:: INPUT DATA

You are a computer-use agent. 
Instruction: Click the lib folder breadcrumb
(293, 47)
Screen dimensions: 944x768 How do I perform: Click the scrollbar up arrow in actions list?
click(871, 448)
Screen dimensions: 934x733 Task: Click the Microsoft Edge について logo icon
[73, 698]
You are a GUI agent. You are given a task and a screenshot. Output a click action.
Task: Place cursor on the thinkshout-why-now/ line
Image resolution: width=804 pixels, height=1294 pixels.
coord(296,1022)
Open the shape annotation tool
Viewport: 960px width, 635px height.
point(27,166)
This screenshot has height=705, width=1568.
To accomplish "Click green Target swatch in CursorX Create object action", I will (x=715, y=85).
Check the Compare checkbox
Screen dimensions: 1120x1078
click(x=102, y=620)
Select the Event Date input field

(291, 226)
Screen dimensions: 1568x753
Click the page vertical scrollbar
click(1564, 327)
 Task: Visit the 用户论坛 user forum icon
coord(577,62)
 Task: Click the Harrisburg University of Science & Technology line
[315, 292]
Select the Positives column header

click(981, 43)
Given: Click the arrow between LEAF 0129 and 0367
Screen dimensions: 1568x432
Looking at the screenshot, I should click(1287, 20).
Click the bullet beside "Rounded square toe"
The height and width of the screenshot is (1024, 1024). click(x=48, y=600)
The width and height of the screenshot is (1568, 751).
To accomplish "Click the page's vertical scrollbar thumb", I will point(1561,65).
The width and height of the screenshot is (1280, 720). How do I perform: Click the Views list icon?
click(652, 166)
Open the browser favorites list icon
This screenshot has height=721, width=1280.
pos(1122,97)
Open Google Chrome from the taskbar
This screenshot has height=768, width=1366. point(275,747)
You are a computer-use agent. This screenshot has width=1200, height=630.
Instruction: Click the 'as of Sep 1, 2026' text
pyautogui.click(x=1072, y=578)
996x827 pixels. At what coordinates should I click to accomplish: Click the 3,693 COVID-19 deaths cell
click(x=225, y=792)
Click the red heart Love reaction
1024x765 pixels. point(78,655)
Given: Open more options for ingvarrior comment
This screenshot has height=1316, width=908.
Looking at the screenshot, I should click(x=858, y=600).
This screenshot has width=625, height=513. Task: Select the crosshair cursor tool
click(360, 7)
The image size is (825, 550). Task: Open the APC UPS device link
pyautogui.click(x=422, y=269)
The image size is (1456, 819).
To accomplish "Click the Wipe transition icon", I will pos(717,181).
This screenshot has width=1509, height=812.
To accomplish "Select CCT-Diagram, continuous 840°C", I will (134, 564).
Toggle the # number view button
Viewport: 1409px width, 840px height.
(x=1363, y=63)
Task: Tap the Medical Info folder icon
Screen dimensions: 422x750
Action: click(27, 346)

::::

The records above need to be output again, verbatim.

SOLUTION.
You are a computer-use agent. 
Instruction: Click the lib folder breadcrumb
(293, 47)
Screen dimensions: 944x768 How do I perform: Click the scrollbar up arrow in actions list?
click(871, 448)
Screen dimensions: 934x733 Task: Click the Microsoft Edge について logo icon
[73, 698]
You are a GUI agent. You are given a task and a screenshot. Output a click action.
Task: Place cursor on the thinkshout-why-now/ line
Image resolution: width=804 pixels, height=1294 pixels.
coord(296,1022)
Open the shape annotation tool
Viewport: 960px width, 635px height.
point(27,166)
This screenshot has height=705, width=1568.
To accomplish "Click green Target swatch in CursorX Create object action", I will (x=715, y=85).
Check the Compare checkbox
Screen dimensions: 1120x1078
click(x=102, y=620)
Select the Event Date input field

(291, 226)
Screen dimensions: 1568x753
Click the page vertical scrollbar
click(1564, 327)
 Task: Visit the 用户论坛 user forum icon
coord(577,62)
 Task: Click the Harrisburg University of Science & Technology line
[315, 292]
Select the Positives column header

click(981, 43)
Given: Click the arrow between LEAF 0129 and 0367
Screen dimensions: 1568x432
Looking at the screenshot, I should click(1287, 20).
Click the bullet beside "Rounded square toe"
The height and width of the screenshot is (1024, 1024). click(x=48, y=600)
The width and height of the screenshot is (1568, 751).
To accomplish "Click the page's vertical scrollbar thumb", I will point(1561,65).
The width and height of the screenshot is (1280, 720). How do I perform: Click the Views list icon?
click(652, 166)
Open the browser favorites list icon
This screenshot has height=721, width=1280.
pos(1122,97)
Open Google Chrome from the taskbar
This screenshot has height=768, width=1366. point(275,747)
You are a computer-use agent. This screenshot has width=1200, height=630.
Instruction: Click the 'as of Sep 1, 2026' text
pyautogui.click(x=1072, y=578)
996x827 pixels. At what coordinates should I click to accomplish: Click the 3,693 COVID-19 deaths cell
click(x=225, y=792)
Click the red heart Love reaction
1024x765 pixels. point(78,655)
Given: Open more options for ingvarrior comment
This screenshot has height=1316, width=908.
Looking at the screenshot, I should click(x=858, y=600).
This screenshot has width=625, height=513. Task: Select the crosshair cursor tool
click(360, 7)
The image size is (825, 550). Task: Open the APC UPS device link
pyautogui.click(x=422, y=269)
The image size is (1456, 819).
To accomplish "Click the Wipe transition icon", I will pos(717,181).
This screenshot has width=1509, height=812.
To accomplish "Select CCT-Diagram, continuous 840°C", I will (134, 564).
Toggle the # number view button
Viewport: 1409px width, 840px height.
(x=1363, y=63)
Task: Tap the Medical Info folder icon
Screen dimensions: 422x750
Action: click(27, 346)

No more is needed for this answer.